ADR-0973: Master CI fixes — Metal MS-SSIM fixture dim + ssimulacra2 icpx XYB bit-exactness

  • Status: Accepted
  • Date: 2026-05-31
  • Deciders: Lusoris
  • Tags: ci, simd, metal, ssimulacra2, icpx, bit-exactness, tests

Context

Two CI regressions on master (tip 4948b771c) blocked the merge train:

  1. macOS Metal MS-SSIM parity (test_metal_float_ms_ssim_parity) failed on all three macOS jobs with CPU: vmaf_read_pictures failed. Root cause: the test fixture used FIXTURE_W = 256u, FIXTURE_H = 144u. The CPU float_ms_ssim extractor enforces a minimum input dimension at init (core/src/feature/float_ms_ssim.c:131-138): min_dim = GAUSSIAN_LEN << (SCALES - 1) = 11 << 4 = 176. 144 < 176 causes init() to return -EINVAL, which propagates to vmaf_read_pictures — the CPU twin failed before the Metal path ran. The macOS-only signal was misleading; the bug was unconditional, but the test was metal-gated so it only ran on Apple runners.

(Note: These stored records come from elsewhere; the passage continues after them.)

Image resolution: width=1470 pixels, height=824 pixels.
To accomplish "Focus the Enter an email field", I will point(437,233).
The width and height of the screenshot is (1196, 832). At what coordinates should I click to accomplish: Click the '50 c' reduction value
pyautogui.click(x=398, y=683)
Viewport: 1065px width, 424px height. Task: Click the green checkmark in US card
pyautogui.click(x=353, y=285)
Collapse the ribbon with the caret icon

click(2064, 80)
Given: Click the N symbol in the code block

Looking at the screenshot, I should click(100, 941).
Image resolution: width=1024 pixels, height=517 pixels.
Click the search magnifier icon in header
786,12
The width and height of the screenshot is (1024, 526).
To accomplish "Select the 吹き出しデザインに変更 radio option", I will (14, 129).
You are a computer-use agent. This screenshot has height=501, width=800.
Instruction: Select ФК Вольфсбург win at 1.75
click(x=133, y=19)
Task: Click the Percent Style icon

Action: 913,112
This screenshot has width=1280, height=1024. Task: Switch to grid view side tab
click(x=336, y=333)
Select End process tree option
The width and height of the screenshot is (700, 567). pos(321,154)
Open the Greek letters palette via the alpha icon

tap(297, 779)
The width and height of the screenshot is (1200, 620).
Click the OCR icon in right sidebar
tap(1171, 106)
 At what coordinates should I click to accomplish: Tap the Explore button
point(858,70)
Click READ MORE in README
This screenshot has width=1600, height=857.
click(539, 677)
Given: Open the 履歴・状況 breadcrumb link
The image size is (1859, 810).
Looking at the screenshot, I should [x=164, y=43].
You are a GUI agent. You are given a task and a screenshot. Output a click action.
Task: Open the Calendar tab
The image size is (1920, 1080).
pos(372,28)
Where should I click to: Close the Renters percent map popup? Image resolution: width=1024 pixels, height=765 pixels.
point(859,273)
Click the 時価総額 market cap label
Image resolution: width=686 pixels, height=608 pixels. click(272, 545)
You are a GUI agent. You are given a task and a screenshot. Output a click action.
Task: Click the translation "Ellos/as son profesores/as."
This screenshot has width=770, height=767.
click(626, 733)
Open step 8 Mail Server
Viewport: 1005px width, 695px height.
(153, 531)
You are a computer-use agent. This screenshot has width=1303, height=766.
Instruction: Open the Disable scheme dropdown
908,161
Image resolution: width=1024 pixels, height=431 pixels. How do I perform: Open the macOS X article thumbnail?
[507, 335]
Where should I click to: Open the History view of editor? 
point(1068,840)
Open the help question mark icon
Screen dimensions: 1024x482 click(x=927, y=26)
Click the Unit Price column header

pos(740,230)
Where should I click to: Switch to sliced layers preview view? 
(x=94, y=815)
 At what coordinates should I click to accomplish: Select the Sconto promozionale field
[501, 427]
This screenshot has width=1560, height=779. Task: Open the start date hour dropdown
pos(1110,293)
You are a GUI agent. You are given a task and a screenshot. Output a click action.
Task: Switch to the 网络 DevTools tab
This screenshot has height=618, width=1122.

  2. Linux all-backends test_ssimulacra2_simd::test_xyb failed with linear_rgb_to_xyb SIMD not bit-identical to scalar. Root cause: icx / icpx (Intel oneAPI 2025.3 in CI, reproduced on 2026.0.0 locally) emits vfmadd231ps instructions for the inline scalar reference ref_linear_rgb_to_xyb's matrix-multiply chain (kM00 * r + m01 * g + kM02 * b + kOpsinBias) despite the test TU being compiled with both -ffp-contract=off AND -fp-model=precise. The AVX2/AVX-512 SIMD path uses explicit _mm256_mul_ps + _mm256_add_ps intrinsics (no _mm256_fmadd_ps in linear_rgb_to_xyb_avx2), so it emits separate vmulps + vaddps. Scalar contracted to FMA, SIMD did not — divergence by ~1 ULP per lane, memcmp() bit-exactness assertion failed.

Both failures were verified locally in the vmaf-dev-mcp container before any code change. See companion research digest: docs/research/0973-master-ci-regressions-verified-2026-05-31.md.

Decision

We will:

  1. Bump FIXTURE_H in core/test/test_metal_float_ms_ssim_parity.c from 144u to 192u (176 rounded up to a multiple of 16 for clean pyramid downsamples). Keep FIXTURE_W = 256u (already ≥ 176).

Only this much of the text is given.